The inverted index stores entries like:
| Term | Documents |
|---|---|
| romeo | doc_1 (1 hit) |
| juliet | doc_1 (1 hit) |
| tragedi | doc_1 (1 hit) |
Notice that "tragedy" is stored as "tragedi" because the stemmer reduced it to its root form. Stopwords like "and", "is", "a" are typically filtered out.
Engine contract
Both storage engines (SQLite and Redis) implement the EngineContract interface, which defines methods for:
- Creating and selecting indexes
- Storing and retrieving wordlists and document lists
- Running queries against the source database
- Processing documents (tokenizing, stemming, saving)

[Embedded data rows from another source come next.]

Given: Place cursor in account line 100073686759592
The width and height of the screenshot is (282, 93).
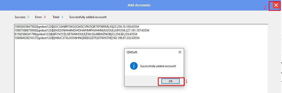Looking at the screenshot, I should [82, 30].
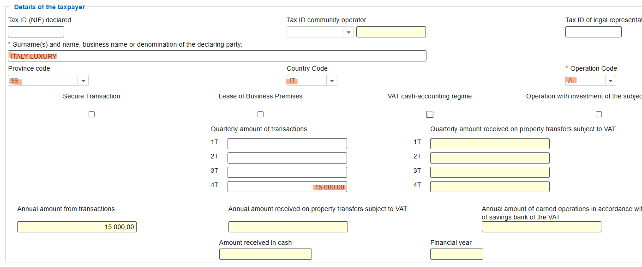Enable Lease of Business Premises checkbox
This screenshot has width=642, height=267.
pyautogui.click(x=260, y=114)
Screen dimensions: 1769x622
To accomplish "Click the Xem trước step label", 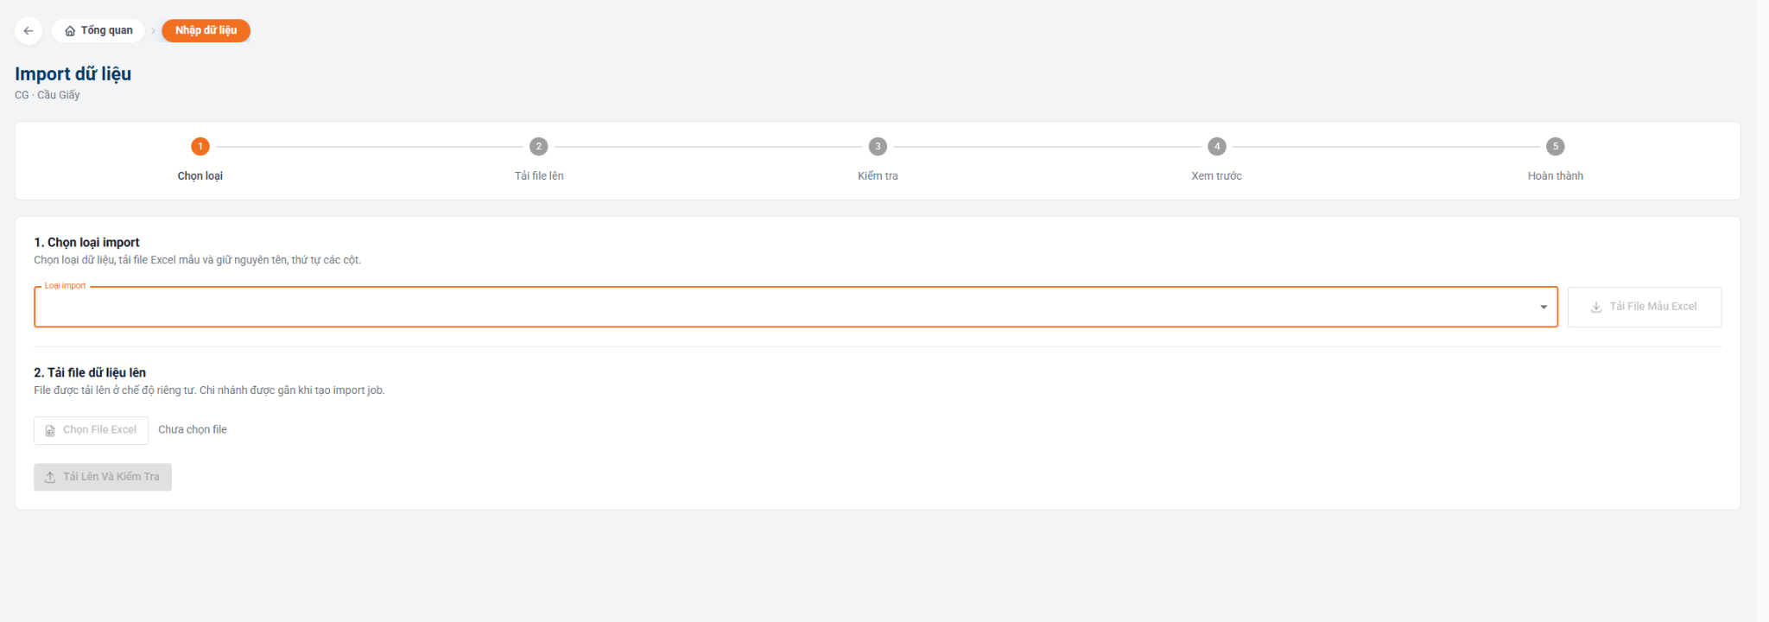I will pos(1216,175).
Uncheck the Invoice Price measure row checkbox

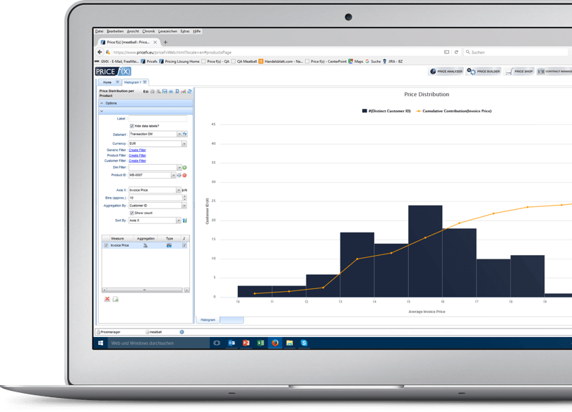pyautogui.click(x=106, y=245)
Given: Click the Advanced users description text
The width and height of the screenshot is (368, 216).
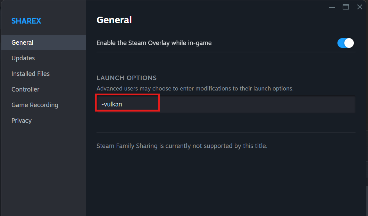Looking at the screenshot, I should (x=195, y=89).
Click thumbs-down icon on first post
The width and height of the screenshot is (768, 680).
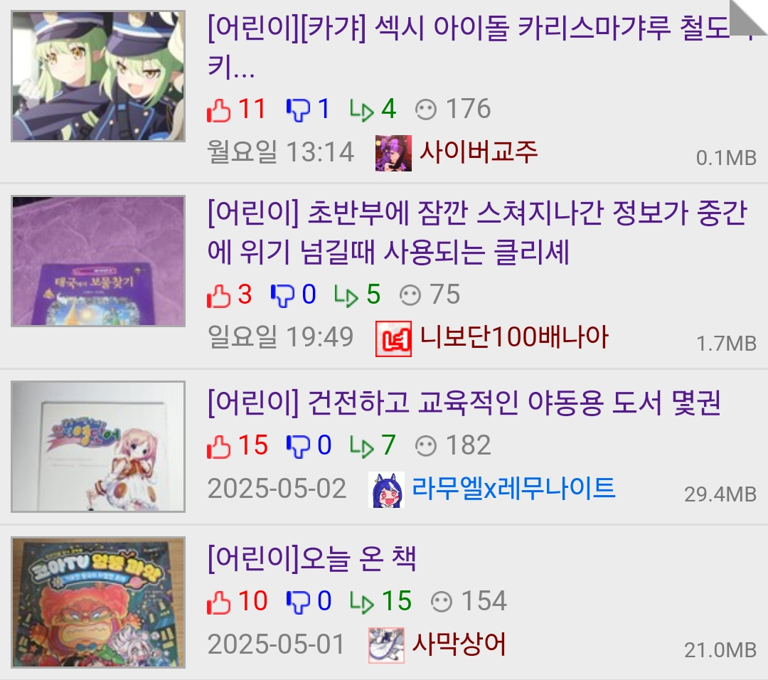pyautogui.click(x=298, y=110)
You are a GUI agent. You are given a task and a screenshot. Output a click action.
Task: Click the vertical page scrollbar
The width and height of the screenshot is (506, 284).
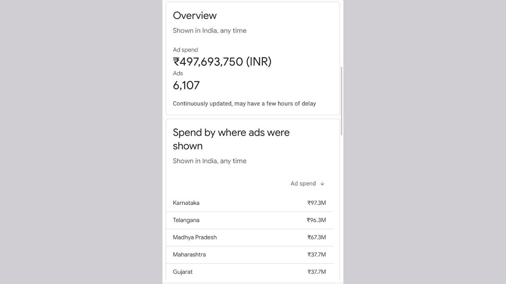(341, 101)
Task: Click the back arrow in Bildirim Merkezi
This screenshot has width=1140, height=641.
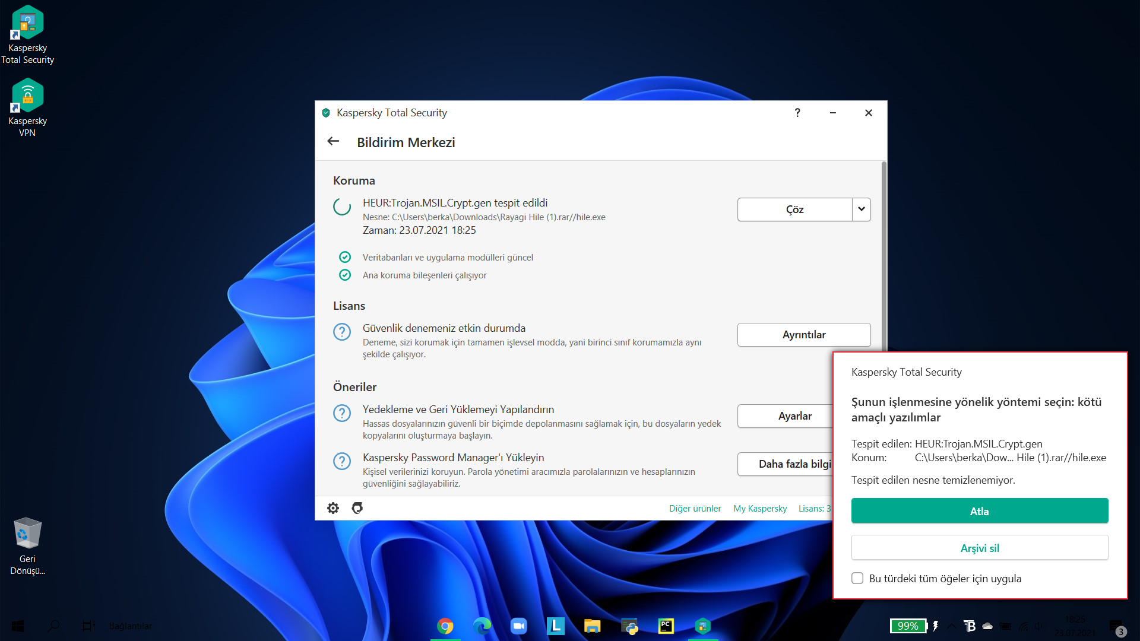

- Fuzzy search and as-you-type functionality
The EngineTrait contains shared logic used by both engines, including text stemming, document processing, and connector creation.
Search flow
When you call $tnt->search("romeo juliet"), here's what happens:
- Tokenize: The query is split into tokens:
["romeo", "juliet"] - Stem: Each token is stemmed:
["romeo", "juliet"] - Lookup: For each stemmed term, retrieve matching documents from the inverted index
- Score: Calculate BM25 relevance scores for each document:
- TF (Term Frequency): How often the term appears in the document
- IDF (Inverse Document Frequency): How rare the term is across all documents
- Document length: Normalized by average document length
- Rank: Sort documents by score (highest first)
- Return: Return the top N document IDs
BM25 ranking
TNTSearch uses the BM25 algorithm for relevance ranking:
score = IDF * ((tfWeight + 1) * tf) / (tfWeight * ((1 - dlWeight) + dlWeight) + tf)
Where:
tf= term frequency in the documentIDF=log(totalDocs / matchingDocs)tfWeight= 1 (term frequency weight)dlWeight= 0.5 (document length weight)

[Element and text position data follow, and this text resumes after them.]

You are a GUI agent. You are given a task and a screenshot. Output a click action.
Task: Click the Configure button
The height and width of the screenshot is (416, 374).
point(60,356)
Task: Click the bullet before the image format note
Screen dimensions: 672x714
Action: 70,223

Documents matching more query terms and containing rarer terms score higher.
Boolean search flow
Boolean search uses a different approach:
- Parse: Convert the query to postfix notation using the shunting-yard algorithm
- Evaluate: Process each token:
- Terms: Look up document sets from the inverted index
- AND (
&): Intersection of two document sets - OR (
|): Union of two document sets - NOT (
~): Difference (exclude documents)
- Return: Return the resulting document set
Extending TNTSearch
Custom engines
Implement the EngineContract interface to create a new storage backend:
use TeamTNT\TNTSearch\Contracts\EngineContract;
class MyCustomEngine implements EngineContract
{
// Implement all required methods
}
Custom tokenizers
Extend AbstractTokenizer and implement TokenizerInterface. See the Custom tokenizers guide.
Custom stemmers
Create a class with a stem($word) method that returns the stemmed form of the word.
Custom file readers
Implement a reader class for non-text file formats and set it on the indexer with setFileReader().